▸ **TASK INSTRUCTIONS**
Please return the material below word for word, with every line kept the same.
⁂
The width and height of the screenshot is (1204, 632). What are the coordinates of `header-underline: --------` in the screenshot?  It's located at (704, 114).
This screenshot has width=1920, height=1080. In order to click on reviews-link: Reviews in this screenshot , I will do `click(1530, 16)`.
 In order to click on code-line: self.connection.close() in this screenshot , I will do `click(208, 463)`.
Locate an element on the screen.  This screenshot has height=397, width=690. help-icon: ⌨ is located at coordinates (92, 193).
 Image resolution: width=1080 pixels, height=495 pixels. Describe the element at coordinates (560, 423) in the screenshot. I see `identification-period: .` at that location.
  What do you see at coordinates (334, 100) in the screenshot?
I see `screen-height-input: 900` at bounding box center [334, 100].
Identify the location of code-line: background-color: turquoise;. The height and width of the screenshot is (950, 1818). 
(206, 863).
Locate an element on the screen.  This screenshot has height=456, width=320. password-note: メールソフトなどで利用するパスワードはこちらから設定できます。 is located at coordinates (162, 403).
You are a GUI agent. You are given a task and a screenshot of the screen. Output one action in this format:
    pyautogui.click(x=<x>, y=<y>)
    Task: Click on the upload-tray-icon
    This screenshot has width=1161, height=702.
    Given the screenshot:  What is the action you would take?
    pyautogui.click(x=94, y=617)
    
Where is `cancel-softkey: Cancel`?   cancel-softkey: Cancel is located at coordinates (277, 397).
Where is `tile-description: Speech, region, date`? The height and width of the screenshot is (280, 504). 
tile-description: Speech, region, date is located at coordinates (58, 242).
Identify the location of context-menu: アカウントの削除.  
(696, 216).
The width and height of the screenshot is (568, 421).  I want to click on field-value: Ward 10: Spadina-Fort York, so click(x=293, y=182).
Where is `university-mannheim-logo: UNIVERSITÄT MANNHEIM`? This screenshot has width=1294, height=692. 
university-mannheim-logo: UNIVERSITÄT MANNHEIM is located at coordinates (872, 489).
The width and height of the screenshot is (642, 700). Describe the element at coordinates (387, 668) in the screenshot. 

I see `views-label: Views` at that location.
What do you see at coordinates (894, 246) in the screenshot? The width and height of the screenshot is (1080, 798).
⁂
▸ **YOUR SOLUTION**
The width and height of the screenshot is (1204, 632). What are the coordinates of `header-underline: --------` in the screenshot?  It's located at (704, 114).
This screenshot has width=1920, height=1080. In order to click on reviews-link: Reviews in this screenshot , I will do `click(1530, 16)`.
 In order to click on code-line: self.connection.close() in this screenshot , I will do `click(208, 463)`.
Locate an element on the screen.  This screenshot has height=397, width=690. help-icon: ⌨ is located at coordinates (92, 193).
 Image resolution: width=1080 pixels, height=495 pixels. Describe the element at coordinates (560, 423) in the screenshot. I see `identification-period: .` at that location.
  What do you see at coordinates (334, 100) in the screenshot?
I see `screen-height-input: 900` at bounding box center [334, 100].
Identify the location of code-line: background-color: turquoise;. The height and width of the screenshot is (950, 1818). 
(206, 863).
Locate an element on the screen.  This screenshot has height=456, width=320. password-note: メールソフトなどで利用するパスワードはこちらから設定できます。 is located at coordinates (162, 403).
You are a GUI agent. You are given a task and a screenshot of the screen. Output one action in this format:
    pyautogui.click(x=<x>, y=<y>)
    Task: Click on the upload-tray-icon
    This screenshot has width=1161, height=702.
    Given the screenshot:  What is the action you would take?
    pyautogui.click(x=94, y=617)
    
Where is `cancel-softkey: Cancel`?   cancel-softkey: Cancel is located at coordinates (277, 397).
Where is `tile-description: Speech, region, date`? The height and width of the screenshot is (280, 504). 
tile-description: Speech, region, date is located at coordinates (58, 242).
Identify the location of context-menu: アカウントの削除.  
(696, 216).
The width and height of the screenshot is (568, 421).  I want to click on field-value: Ward 10: Spadina-Fort York, so click(x=293, y=182).
Where is `university-mannheim-logo: UNIVERSITÄT MANNHEIM`? This screenshot has width=1294, height=692. 
university-mannheim-logo: UNIVERSITÄT MANNHEIM is located at coordinates (872, 489).
The width and height of the screenshot is (642, 700). Describe the element at coordinates (387, 668) in the screenshot. 

I see `views-label: Views` at that location.
What do you see at coordinates (894, 246) in the screenshot? The width and height of the screenshot is (1080, 798).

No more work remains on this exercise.